Directions
Exactly as written, reproduce all of the entries.

[Records drawn from a dataset]
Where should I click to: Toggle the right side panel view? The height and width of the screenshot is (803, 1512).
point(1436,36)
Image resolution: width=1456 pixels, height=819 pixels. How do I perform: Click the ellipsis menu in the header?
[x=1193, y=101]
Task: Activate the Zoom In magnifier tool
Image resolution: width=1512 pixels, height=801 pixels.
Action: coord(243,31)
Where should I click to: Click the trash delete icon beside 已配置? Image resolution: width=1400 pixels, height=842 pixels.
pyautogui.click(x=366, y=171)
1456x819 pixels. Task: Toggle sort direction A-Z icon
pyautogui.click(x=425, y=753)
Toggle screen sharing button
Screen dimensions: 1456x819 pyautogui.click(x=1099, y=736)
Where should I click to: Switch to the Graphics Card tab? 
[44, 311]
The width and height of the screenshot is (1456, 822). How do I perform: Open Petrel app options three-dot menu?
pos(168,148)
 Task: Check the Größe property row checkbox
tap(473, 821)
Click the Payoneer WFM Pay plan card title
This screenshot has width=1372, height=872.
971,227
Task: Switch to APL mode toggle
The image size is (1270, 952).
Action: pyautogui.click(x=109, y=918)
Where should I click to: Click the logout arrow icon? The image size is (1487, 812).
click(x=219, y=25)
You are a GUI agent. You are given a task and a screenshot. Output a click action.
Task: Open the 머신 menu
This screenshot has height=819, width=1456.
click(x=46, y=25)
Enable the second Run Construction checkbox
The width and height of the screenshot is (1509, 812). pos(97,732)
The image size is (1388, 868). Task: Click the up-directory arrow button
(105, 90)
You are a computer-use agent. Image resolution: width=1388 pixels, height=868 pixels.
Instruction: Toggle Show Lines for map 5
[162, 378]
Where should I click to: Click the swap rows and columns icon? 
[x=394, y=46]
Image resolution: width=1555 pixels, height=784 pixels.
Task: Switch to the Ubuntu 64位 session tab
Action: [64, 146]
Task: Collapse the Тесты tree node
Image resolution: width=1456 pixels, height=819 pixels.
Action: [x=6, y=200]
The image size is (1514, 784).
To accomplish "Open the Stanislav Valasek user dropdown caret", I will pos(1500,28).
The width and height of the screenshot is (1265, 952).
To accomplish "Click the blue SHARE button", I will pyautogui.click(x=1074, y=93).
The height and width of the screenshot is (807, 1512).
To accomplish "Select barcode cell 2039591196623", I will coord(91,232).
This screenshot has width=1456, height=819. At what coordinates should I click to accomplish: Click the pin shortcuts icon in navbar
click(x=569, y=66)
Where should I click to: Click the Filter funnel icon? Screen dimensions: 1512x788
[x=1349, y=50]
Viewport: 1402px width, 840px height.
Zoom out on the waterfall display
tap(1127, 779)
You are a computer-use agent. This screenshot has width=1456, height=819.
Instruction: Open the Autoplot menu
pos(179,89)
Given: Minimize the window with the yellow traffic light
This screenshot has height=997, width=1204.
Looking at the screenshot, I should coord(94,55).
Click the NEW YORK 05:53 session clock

Exercise response
Where should I click to: Toggle the right side panel view? The height and width of the screenshot is (803, 1512).
point(1436,36)
Image resolution: width=1456 pixels, height=819 pixels. How do I perform: Click the ellipsis menu in the header?
[x=1193, y=101]
Task: Activate the Zoom In magnifier tool
Image resolution: width=1512 pixels, height=801 pixels.
Action: coord(243,31)
Where should I click to: Click the trash delete icon beside 已配置? Image resolution: width=1400 pixels, height=842 pixels.
pyautogui.click(x=366, y=171)
1456x819 pixels. Task: Toggle sort direction A-Z icon
pyautogui.click(x=425, y=753)
Toggle screen sharing button
Screen dimensions: 1456x819 pyautogui.click(x=1099, y=736)
Where should I click to: Switch to the Graphics Card tab? 
[44, 311]
The width and height of the screenshot is (1456, 822). How do I perform: Open Petrel app options three-dot menu?
pos(168,148)
 Task: Check the Größe property row checkbox
tap(473, 821)
Click the Payoneer WFM Pay plan card title
This screenshot has width=1372, height=872.
971,227
Task: Switch to APL mode toggle
The image size is (1270, 952).
Action: pyautogui.click(x=109, y=918)
Where should I click to: Click the logout arrow icon? The image size is (1487, 812).
click(x=219, y=25)
You are a GUI agent. You are given a task and a screenshot. Output a click action.
Task: Open the 머신 menu
This screenshot has height=819, width=1456.
click(x=46, y=25)
Enable the second Run Construction checkbox
The width and height of the screenshot is (1509, 812). pos(97,732)
The image size is (1388, 868). Task: Click the up-directory arrow button
(105, 90)
You are a computer-use agent. Image resolution: width=1388 pixels, height=868 pixels.
Instruction: Toggle Show Lines for map 5
[162, 378]
Where should I click to: Click the swap rows and columns icon? 
[x=394, y=46]
Image resolution: width=1555 pixels, height=784 pixels.
Task: Switch to the Ubuntu 64位 session tab
Action: [64, 146]
Task: Collapse the Тесты tree node
Image resolution: width=1456 pixels, height=819 pixels.
Action: [x=6, y=200]
The image size is (1514, 784).
To accomplish "Open the Stanislav Valasek user dropdown caret", I will pos(1500,28).
The width and height of the screenshot is (1265, 952).
To accomplish "Click the blue SHARE button", I will pyautogui.click(x=1074, y=93).
The height and width of the screenshot is (807, 1512).
To accomplish "Select barcode cell 2039591196623", I will coord(91,232).
This screenshot has width=1456, height=819. At what coordinates should I click to accomplish: Click the pin shortcuts icon in navbar
click(x=569, y=66)
Where should I click to: Click the Filter funnel icon? Screen dimensions: 1512x788
[x=1349, y=50]
Viewport: 1402px width, 840px height.
Zoom out on the waterfall display
tap(1127, 779)
You are a computer-use agent. This screenshot has width=1456, height=819.
Instruction: Open the Autoplot menu
pos(179,89)
Given: Minimize the window with the yellow traffic light
This screenshot has height=997, width=1204.
Looking at the screenshot, I should coord(94,55).
Click the NEW YORK 05:53 session clock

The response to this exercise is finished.